==== Recorded data
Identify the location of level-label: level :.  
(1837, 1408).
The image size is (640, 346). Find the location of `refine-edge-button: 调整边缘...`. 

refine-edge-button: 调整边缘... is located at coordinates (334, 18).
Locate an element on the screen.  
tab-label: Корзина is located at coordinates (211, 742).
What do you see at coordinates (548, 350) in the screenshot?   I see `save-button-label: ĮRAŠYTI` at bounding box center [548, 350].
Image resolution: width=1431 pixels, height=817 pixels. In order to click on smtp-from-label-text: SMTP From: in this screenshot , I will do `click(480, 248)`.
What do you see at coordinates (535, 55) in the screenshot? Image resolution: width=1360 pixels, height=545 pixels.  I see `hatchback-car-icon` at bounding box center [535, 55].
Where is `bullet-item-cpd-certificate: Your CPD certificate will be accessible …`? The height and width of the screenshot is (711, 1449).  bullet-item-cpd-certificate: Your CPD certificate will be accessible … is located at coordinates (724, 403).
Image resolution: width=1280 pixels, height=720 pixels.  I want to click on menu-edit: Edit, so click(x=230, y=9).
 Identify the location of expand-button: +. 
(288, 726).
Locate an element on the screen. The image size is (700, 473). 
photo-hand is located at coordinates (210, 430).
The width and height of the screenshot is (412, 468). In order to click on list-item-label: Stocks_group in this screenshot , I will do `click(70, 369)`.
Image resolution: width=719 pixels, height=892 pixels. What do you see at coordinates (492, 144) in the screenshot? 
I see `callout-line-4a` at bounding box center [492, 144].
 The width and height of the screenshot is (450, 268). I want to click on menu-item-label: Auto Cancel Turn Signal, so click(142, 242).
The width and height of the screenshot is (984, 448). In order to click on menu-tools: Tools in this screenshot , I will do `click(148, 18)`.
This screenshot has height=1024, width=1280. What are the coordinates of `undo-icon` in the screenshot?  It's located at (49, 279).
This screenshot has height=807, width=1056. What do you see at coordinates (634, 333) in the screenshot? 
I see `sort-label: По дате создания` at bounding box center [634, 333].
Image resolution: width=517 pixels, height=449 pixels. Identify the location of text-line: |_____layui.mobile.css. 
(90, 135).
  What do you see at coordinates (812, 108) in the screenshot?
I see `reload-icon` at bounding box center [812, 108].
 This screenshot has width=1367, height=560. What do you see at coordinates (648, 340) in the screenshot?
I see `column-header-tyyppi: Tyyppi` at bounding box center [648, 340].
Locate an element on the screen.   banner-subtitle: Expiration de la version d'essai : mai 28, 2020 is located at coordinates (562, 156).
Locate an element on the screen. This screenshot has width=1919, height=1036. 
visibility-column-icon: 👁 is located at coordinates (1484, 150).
========
### Problem to solve
Set out everything in the records above, from the line containing "Locate an element on the screen. The" down to the line containing "center [634, 333].", as a Markdown table with the columns No. and Line. Give each line its own row and leave out blank lines.

### Your response
| No. | Line |
|---|---|
| 1 | Locate an element on the screen. The image size is (700, 473).  |
| 2 | photo-hand is located at coordinates (210, 430). |
| 3 | The width and height of the screenshot is (412, 468). In order to click on list-item-label: Stocks_group in this screenshot , I will do `click(70, 369)`. |
| 4 | Image resolution: width=719 pixels, height=892 pixels. What do you see at coordinates (492, 144) in the screenshot?  |
| 5 | I see `callout-line-4a` at bounding box center [492, 144]. |
| 6 |  The width and height of the screenshot is (450, 268). I want to click on menu-item-label: Auto Cancel Turn Signal, so click(142, 242). |
| 7 | The width and height of the screenshot is (984, 448). In order to click on menu-tools: Tools in this screenshot , I will do `click(148, 18)`. |
| 8 | This screenshot has height=1024, width=1280. What are the coordinates of `undo-icon` in the screenshot?  It's located at (49, 279). |
| 9 | This screenshot has height=807, width=1056. What do you see at coordinates (634, 333) in the screenshot?  |
| 10 | I see `sort-label: По дате создания` at bounding box center [634, 333]. |